A ventilator, often used in the intensive care unit (ICU), is a bedside machine that mechanically pushes air into the lungs of a patient who needs help breathing. The COVID-19 pandemic has raised the public’s awareness of the machines’ lifesaving importance.
It’s known that being on a ventilator can injure the lungs because forcing air into them causes stretch and strain.
But why the process – called mechanical ventilation – can damage organs outside the lungs is poorly understood and needs investigation, said the study’s leader, Dr. Asher Mendelson, assistant professor of internal medicine at the Max Rady College of Medicine.
The research project has received a one-year grant of $100,000 from The Winnipeg Foundation Innovation Fund, which supports cutting-edge, collaborative medical research in the Rady Faculty of Health Sciences.
“I’m thrilled to receive this funding,” Mendelson said. “I think it demonstrates a huge commitment by The Winnipeg Foundation to scientific innovation. For me as an early-career investigator, this is meaningful support that will go a long way in establishing this research program.”
Mendelson’s previous research revealed that the effect of mechanical ventilation could be detected in the smallest blood vessels of the body, called the microcirculation. This was found by using imaging technology to monitor the quadriceps and bicep muscles in ICU patients.
The new study builds on that research. Mendelson’s team wants to know whether mechanical ventilation causes changes to microcirculation outside of the lungs, which could have negative consequences for skeletal muscle and other organs, such as the brain and kidneys.
To test this hypothesis, the team will image blood flow and vascular function in the skeletal muscle of mouse models.
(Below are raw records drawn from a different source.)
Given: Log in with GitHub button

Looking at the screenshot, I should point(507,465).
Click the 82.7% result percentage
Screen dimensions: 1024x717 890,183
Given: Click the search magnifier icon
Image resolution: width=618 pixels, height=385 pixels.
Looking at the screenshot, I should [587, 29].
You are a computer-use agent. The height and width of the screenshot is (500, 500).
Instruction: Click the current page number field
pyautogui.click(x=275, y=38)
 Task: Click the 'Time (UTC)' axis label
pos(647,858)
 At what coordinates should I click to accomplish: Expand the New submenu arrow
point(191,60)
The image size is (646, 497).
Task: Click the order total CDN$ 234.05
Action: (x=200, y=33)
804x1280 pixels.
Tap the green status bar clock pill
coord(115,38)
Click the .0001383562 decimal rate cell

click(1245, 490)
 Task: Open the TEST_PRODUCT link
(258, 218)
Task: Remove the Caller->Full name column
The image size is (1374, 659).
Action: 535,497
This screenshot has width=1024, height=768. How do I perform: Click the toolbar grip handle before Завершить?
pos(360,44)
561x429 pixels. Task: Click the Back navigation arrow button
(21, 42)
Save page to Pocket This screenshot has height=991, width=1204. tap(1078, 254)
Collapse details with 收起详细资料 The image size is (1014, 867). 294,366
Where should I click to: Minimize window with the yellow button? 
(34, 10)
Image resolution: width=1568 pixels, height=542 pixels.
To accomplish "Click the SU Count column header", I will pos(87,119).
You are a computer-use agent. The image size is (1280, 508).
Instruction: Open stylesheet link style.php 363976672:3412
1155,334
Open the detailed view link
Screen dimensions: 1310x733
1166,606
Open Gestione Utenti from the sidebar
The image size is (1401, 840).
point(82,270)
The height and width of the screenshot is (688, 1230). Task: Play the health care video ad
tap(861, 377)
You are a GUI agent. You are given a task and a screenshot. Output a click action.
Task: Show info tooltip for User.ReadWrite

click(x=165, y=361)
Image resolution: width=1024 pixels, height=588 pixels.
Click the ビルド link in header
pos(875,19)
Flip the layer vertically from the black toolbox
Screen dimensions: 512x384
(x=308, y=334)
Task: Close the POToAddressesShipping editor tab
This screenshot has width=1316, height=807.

They will also look at biomarkers of vascular injury while monitoring the microcirculation of humans who are on ventilators during surgery.
“We’re hoping to identify the process of injury caused by mechanical ventilation, and by doing that, we might be able to devise new strategies that can prevent injuries from happening,” Mendelson said.
Mendelson, who is a critical care physician, said that because of the pandemic, more people must be put on ventilators and it’s more important than ever to understand the systemic effect of this treatment.
“We really have to understand how mechanical ventilation affects not just the lungs, but all organs in the body,” Mendelson said. “Gaining a better understanding of how mechanical ventilation impacts the organs in the body through the vascular system is going to lead to better outcomes for these patients.”
The research team includes Dr. Andrew Halayko, professor of physiology, Canada Research Chair in lung pathobiology and treatment, and research scientist at the Children’s Hospital Research Institute of Manitoba (CHRIM); Dr. Abdel Soussi Gounni, professor of immunology and scientist at CHRIM; and Dr. Thomas Murooka, professor of immunology.
“One of the things I’m very proud of is the interdisciplinary team that we’ve put together,” Mendelson said. “We’re all contributing our expertise to the project.”